De Laurentiis, the winner of the Irving Thalberg Award at the 2001 Academy Awards, for "a creative producer whose body of work reflects a consistently high quality of motion picture production," produced hundreds of films both in his home country of Italy as well as America.

After dabbling in the family business – pasta – he began producing film in Italy around the time of World War II, eventually winning the Oscar for Best Foreign Film for La Strada in 1954. In the 1970s, De Laurentiis brought his considerable experience and skills to the United States.

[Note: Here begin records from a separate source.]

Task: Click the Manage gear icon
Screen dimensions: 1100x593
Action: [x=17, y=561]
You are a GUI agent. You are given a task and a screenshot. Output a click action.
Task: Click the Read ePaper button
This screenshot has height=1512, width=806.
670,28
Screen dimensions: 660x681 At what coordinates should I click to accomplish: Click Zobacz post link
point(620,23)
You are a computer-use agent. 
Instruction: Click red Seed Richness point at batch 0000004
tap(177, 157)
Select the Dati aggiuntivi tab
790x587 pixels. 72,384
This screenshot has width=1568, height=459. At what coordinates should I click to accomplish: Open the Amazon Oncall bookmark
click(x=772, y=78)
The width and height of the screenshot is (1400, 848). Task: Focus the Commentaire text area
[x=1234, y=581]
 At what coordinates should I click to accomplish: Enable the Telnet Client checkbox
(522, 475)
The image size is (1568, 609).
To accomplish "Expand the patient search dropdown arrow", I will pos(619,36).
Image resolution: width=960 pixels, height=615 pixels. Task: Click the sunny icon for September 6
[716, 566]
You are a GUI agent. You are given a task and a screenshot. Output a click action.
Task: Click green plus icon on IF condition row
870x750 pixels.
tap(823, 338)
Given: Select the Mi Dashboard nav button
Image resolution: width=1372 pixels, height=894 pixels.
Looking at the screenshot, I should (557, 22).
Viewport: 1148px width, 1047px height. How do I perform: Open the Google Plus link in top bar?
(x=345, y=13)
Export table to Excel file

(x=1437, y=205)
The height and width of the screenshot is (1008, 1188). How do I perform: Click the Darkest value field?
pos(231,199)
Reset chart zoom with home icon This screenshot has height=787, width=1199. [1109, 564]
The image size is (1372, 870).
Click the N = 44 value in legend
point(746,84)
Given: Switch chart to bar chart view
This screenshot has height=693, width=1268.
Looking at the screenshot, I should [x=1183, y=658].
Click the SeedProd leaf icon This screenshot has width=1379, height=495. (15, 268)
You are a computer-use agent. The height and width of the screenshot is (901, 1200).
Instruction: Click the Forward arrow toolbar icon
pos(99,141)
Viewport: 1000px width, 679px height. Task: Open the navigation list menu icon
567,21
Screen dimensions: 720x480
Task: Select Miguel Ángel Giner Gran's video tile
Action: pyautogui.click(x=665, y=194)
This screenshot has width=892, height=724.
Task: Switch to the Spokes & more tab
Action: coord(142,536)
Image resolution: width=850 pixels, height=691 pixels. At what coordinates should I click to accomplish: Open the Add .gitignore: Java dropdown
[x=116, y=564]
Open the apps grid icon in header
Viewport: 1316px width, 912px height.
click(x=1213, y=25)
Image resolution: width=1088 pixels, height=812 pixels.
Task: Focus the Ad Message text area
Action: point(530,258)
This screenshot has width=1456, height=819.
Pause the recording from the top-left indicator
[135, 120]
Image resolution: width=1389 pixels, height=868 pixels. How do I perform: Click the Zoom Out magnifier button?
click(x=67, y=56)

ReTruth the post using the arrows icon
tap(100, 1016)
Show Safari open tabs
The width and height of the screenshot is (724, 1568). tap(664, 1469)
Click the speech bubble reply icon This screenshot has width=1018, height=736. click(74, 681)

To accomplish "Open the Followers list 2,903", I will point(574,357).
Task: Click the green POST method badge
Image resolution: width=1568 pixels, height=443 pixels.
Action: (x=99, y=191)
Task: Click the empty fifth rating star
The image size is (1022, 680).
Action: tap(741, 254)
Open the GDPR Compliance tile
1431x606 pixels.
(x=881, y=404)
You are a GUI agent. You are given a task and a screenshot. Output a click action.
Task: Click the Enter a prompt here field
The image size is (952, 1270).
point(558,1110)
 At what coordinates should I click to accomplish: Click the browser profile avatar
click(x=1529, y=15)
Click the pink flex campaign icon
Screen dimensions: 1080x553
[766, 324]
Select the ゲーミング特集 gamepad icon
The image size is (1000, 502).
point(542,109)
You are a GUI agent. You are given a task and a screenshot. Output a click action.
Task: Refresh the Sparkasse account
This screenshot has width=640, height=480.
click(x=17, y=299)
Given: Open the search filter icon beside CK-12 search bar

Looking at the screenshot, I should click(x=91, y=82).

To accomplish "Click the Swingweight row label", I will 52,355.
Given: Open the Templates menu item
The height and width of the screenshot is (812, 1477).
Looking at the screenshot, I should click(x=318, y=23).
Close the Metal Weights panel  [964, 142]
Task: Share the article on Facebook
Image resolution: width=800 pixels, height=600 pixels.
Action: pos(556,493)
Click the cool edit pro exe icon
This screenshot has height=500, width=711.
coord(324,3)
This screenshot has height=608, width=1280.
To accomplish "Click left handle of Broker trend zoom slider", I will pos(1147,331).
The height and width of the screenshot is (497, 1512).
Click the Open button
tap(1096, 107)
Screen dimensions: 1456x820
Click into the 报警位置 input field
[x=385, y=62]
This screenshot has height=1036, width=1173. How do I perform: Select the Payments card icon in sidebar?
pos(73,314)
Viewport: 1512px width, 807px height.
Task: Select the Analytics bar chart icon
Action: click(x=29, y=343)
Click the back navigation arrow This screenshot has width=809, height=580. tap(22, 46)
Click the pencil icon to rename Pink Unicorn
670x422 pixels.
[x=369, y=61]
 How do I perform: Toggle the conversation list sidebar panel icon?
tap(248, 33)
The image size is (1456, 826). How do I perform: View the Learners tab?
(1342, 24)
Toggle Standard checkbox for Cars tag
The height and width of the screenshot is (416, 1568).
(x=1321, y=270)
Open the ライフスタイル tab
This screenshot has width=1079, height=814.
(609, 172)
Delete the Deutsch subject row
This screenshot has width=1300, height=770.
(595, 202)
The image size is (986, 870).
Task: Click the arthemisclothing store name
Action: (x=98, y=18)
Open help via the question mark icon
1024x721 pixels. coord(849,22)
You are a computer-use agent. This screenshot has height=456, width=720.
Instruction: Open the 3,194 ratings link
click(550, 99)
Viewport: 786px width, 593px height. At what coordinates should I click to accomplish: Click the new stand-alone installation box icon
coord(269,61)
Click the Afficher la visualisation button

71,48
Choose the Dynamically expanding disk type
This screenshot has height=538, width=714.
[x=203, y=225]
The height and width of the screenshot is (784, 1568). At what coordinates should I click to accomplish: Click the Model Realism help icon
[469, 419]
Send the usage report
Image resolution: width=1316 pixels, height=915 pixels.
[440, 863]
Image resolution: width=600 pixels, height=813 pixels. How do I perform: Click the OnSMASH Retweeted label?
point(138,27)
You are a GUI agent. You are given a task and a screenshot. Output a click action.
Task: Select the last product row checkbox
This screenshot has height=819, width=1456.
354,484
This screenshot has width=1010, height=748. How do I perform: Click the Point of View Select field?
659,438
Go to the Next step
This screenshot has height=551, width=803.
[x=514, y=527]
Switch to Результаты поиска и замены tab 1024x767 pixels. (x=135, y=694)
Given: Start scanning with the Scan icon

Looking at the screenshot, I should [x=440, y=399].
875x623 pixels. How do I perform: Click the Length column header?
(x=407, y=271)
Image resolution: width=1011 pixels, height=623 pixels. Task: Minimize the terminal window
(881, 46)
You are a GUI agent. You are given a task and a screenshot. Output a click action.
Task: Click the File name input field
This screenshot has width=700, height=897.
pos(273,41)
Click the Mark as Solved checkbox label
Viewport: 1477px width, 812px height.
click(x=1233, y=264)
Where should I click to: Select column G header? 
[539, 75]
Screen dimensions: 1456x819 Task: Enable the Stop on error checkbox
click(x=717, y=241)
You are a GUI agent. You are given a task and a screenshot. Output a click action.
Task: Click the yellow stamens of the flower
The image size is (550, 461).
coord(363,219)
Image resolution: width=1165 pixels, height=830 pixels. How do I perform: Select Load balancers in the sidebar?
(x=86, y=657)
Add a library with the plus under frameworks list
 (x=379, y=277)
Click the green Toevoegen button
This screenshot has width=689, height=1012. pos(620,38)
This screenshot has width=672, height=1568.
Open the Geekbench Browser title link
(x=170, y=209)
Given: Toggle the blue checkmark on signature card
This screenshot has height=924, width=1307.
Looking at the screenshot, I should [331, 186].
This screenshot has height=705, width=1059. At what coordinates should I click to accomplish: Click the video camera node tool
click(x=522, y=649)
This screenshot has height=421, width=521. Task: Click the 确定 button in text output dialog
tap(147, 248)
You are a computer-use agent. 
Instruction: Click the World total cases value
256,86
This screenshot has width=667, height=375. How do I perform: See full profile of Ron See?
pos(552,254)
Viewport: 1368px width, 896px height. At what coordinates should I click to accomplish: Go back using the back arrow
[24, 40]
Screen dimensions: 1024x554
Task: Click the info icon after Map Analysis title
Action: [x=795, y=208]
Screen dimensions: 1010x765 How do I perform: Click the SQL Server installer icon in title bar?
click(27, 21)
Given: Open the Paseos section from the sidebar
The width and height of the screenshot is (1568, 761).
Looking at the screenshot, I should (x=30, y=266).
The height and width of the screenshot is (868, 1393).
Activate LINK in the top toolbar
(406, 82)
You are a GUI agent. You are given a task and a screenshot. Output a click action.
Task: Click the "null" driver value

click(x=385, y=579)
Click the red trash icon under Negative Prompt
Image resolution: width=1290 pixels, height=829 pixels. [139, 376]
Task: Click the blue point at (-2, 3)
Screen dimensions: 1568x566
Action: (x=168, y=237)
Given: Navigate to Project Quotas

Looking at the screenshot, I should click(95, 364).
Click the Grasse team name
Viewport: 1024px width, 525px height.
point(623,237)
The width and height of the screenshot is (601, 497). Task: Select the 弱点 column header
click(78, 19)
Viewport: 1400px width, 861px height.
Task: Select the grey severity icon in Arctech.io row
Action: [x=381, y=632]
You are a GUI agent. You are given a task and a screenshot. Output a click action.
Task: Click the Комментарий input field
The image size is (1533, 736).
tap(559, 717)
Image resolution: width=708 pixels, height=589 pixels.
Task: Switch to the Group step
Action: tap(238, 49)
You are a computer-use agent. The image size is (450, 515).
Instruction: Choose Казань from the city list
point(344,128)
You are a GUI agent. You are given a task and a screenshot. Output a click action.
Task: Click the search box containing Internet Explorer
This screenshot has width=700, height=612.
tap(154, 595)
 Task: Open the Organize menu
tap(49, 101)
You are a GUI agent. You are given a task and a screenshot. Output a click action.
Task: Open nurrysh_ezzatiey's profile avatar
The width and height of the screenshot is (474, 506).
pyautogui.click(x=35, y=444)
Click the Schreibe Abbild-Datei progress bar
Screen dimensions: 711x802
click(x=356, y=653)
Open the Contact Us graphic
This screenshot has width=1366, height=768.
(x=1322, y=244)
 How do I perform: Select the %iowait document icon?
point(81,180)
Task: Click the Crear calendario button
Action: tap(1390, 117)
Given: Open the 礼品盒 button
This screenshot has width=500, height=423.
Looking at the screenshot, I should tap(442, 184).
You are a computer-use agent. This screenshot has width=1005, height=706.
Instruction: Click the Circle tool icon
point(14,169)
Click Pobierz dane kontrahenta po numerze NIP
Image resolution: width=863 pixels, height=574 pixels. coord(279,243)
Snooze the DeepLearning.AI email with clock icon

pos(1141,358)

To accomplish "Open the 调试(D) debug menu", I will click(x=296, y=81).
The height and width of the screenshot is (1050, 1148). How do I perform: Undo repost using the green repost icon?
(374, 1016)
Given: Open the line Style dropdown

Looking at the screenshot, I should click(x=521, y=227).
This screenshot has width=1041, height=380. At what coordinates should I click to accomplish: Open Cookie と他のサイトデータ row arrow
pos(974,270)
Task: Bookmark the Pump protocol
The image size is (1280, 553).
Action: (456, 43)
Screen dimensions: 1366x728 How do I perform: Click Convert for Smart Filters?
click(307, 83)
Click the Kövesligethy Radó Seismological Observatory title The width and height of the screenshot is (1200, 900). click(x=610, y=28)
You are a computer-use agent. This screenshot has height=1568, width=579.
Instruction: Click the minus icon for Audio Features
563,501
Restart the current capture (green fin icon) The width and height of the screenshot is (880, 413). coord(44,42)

Here in the United States, De Laurentiis truly spread his wings, dabbling in all different genres and working with/launched the careers of an incredible list of actors and filmmakers. Here are just a few examples.

Barbarella with Jane Fonda

Serpico with Al Pacino

Death Wish with Charles Bronson

Three Days of the Condor with Robert Redford

King Kong (1976) with Jeff Bridges

The highly influential Flash Gordon

Conan the Barbarian (and Destroyer) with Arnold Schwarzenegger

The Dead Zone directed by David Cronenberg

Dune by David Lynch

Cat's Eye starring Drew Barrymore

Maximum Overdrive directed by Stephen King

Army of Darkness by Sam Raimi

Body of Evidence starring Madonna

Assassins with Sly Stallone

He's also credited with launching the successful Hannibal Lecter franchise, producing Manhunter, Hannibal, Red Dragon and Hannibal Rising.

Many took to Twitter to pay their respects the legendary director. For example, Edgar Wright tweeted "Dino De Laurentiis, the producer behind Danger: Diabolik, Flash Gordon, Blue Velvet and so many, many more have died at 91. R.I.P."

And Los Angeles Times columnist Patrick Goldstein put De Laurentiis' legacy beautifully, calling him "a master showman, the last survivor of a bygone era of swashbuckling Hollywood producers ... who made movies fueled by grandiose schemes and consummate salesmanship."